Goal:
Copy the lines below word for word, beginning with the line that contains "at (136, 680)." and ending with the line that contains "(2053, 886).".

Given data:
^^^^^^^^

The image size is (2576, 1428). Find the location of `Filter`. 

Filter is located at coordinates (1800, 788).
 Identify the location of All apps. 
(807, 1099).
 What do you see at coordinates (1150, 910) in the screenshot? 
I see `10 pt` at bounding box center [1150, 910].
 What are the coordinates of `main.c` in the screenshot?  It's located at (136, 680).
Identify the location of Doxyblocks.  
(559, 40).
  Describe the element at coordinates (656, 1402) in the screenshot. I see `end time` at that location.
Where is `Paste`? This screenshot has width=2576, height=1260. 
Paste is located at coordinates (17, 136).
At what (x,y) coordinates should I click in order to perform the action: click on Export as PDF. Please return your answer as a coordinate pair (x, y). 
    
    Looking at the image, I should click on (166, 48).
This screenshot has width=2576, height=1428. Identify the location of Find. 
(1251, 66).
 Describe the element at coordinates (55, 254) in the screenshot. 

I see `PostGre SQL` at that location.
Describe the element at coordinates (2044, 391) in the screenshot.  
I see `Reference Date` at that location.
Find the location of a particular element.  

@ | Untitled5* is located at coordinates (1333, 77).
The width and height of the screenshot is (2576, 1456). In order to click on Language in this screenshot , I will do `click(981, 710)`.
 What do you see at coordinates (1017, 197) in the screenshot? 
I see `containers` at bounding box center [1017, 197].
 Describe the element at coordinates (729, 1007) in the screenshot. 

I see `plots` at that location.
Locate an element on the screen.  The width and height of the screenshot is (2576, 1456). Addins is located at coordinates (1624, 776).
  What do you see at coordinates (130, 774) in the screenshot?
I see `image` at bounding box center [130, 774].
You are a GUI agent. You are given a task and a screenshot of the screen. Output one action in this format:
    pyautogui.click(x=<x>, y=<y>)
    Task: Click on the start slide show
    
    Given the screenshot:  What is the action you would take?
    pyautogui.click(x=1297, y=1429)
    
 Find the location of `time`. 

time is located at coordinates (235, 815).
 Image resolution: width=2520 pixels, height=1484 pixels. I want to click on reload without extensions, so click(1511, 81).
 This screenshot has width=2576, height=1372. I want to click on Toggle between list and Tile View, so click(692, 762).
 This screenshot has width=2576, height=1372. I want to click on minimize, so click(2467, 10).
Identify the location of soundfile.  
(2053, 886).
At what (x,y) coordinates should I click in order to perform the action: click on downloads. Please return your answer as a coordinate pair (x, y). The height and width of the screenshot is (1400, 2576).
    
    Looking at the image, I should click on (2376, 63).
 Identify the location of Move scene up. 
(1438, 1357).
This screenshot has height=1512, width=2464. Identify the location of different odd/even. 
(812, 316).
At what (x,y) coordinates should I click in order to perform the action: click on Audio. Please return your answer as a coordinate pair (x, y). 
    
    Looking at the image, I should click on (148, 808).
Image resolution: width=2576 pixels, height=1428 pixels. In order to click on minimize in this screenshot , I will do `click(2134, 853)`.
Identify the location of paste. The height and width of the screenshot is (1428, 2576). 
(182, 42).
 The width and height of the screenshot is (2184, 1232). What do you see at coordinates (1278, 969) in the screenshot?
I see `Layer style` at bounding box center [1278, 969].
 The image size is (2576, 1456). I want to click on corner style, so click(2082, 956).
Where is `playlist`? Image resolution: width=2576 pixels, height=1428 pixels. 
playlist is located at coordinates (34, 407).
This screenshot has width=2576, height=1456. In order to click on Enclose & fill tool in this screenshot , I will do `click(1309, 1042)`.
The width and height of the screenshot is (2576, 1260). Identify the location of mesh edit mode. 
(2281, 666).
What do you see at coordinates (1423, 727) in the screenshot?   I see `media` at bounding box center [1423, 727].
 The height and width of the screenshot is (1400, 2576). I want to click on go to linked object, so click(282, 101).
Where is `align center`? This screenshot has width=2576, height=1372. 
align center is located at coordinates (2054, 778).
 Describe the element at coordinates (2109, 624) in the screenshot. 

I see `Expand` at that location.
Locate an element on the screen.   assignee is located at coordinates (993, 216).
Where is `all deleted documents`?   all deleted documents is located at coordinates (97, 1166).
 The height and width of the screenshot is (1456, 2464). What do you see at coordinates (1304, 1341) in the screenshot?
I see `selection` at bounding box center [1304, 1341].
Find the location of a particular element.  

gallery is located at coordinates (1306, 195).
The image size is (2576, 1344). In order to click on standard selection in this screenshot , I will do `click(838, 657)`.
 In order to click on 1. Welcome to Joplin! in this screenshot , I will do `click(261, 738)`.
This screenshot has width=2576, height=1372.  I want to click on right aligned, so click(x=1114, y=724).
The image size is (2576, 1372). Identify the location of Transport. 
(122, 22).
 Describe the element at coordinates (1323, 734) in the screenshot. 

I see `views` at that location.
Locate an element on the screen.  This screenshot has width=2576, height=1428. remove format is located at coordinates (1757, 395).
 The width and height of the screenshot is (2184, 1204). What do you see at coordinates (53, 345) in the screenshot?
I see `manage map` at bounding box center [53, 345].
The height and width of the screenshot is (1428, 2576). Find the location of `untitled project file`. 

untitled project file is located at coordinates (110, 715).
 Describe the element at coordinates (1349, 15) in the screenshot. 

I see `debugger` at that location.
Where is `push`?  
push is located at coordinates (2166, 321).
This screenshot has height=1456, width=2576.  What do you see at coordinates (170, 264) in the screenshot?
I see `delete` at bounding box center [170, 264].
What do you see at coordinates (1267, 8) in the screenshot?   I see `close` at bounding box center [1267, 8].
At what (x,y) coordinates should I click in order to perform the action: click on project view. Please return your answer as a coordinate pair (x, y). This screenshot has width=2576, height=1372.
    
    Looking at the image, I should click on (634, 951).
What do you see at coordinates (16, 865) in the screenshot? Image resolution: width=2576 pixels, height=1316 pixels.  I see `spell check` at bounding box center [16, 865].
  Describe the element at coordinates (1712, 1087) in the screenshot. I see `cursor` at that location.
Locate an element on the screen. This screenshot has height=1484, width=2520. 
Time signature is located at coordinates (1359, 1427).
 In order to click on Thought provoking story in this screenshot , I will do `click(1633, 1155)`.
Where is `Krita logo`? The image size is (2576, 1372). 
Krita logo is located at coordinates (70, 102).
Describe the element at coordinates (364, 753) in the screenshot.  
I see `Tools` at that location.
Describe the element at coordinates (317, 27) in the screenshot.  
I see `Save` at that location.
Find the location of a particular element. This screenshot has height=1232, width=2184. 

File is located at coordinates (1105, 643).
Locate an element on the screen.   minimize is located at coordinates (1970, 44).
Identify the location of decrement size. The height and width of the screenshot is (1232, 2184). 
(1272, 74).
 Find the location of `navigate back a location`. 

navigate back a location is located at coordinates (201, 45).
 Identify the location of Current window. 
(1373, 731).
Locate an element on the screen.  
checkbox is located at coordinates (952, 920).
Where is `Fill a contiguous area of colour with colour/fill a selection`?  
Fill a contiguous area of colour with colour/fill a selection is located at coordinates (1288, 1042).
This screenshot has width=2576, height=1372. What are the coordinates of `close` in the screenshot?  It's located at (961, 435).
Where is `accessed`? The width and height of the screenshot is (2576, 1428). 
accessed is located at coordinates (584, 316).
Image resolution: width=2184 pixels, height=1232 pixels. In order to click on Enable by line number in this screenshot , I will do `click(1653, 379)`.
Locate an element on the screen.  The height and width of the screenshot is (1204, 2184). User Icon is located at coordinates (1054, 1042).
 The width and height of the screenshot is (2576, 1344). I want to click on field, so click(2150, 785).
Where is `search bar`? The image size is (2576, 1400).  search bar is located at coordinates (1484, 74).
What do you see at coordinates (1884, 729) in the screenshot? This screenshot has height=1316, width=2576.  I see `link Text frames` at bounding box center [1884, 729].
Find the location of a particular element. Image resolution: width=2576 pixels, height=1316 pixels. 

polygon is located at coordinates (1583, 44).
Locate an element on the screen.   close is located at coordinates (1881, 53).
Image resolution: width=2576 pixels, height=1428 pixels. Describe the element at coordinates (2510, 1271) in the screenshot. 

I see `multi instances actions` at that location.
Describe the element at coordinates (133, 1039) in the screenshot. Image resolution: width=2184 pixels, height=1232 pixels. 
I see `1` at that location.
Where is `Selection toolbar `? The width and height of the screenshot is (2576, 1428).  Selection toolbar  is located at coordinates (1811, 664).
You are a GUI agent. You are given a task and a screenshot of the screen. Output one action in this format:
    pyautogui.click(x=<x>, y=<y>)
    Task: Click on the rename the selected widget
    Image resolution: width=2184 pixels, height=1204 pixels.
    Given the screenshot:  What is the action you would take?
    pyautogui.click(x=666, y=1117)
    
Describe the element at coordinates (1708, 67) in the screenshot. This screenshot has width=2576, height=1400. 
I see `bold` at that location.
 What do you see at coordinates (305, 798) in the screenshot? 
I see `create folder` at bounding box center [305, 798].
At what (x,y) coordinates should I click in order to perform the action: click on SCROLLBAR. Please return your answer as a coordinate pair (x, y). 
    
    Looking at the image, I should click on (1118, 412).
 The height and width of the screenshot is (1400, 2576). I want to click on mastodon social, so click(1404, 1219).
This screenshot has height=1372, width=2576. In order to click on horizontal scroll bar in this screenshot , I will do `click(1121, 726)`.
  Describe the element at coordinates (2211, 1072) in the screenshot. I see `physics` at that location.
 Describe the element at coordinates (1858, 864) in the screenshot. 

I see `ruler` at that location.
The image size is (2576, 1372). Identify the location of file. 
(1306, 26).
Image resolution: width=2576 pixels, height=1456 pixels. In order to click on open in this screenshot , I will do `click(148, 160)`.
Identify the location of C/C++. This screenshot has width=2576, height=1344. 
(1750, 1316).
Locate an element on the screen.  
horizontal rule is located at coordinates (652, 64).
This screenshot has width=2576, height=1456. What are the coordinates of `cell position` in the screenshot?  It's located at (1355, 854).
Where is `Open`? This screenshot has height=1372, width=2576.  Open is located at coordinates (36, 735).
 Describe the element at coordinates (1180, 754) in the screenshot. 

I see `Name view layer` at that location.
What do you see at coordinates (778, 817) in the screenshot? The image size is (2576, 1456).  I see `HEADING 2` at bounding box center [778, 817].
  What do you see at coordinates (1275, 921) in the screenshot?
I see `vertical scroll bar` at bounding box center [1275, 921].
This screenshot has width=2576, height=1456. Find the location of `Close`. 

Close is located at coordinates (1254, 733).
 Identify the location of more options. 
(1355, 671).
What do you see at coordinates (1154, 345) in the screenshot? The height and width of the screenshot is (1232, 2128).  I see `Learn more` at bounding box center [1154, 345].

^^^^^^^^

Task solution:
 What are the coordinates of `main.c` in the screenshot?  It's located at (136, 680).
Identify the location of Doxyblocks.  
(559, 40).
  Describe the element at coordinates (656, 1402) in the screenshot. I see `end time` at that location.
Where is `Paste`? This screenshot has width=2576, height=1260. 
Paste is located at coordinates (17, 136).
At what (x,y) coordinates should I click in order to perform the action: click on Export as PDF. Please return your answer as a coordinate pair (x, y). 
    
    Looking at the image, I should click on (166, 48).
This screenshot has width=2576, height=1428. Identify the location of Find. 
(1251, 66).
 Describe the element at coordinates (55, 254) in the screenshot. 

I see `PostGre SQL` at that location.
Describe the element at coordinates (2044, 391) in the screenshot.  
I see `Reference Date` at that location.
Find the location of a particular element.  

@ | Untitled5* is located at coordinates (1333, 77).
The width and height of the screenshot is (2576, 1456). In order to click on Language in this screenshot , I will do `click(981, 710)`.
 What do you see at coordinates (1017, 197) in the screenshot? 
I see `containers` at bounding box center [1017, 197].
 Describe the element at coordinates (729, 1007) in the screenshot. 

I see `plots` at that location.
Locate an element on the screen.  The width and height of the screenshot is (2576, 1456). Addins is located at coordinates (1624, 776).
  What do you see at coordinates (130, 774) in the screenshot?
I see `image` at bounding box center [130, 774].
You are a GUI agent. You are given a task and a screenshot of the screen. Output one action in this format:
    pyautogui.click(x=<x>, y=<y>)
    Task: Click on the start slide show
    
    Given the screenshot:  What is the action you would take?
    pyautogui.click(x=1297, y=1429)
    
 Find the location of `time`. 

time is located at coordinates (235, 815).
 Image resolution: width=2520 pixels, height=1484 pixels. I want to click on reload without extensions, so click(1511, 81).
 This screenshot has width=2576, height=1372. I want to click on Toggle between list and Tile View, so click(692, 762).
 This screenshot has width=2576, height=1372. I want to click on minimize, so click(2467, 10).
Identify the location of soundfile.  
(2053, 886).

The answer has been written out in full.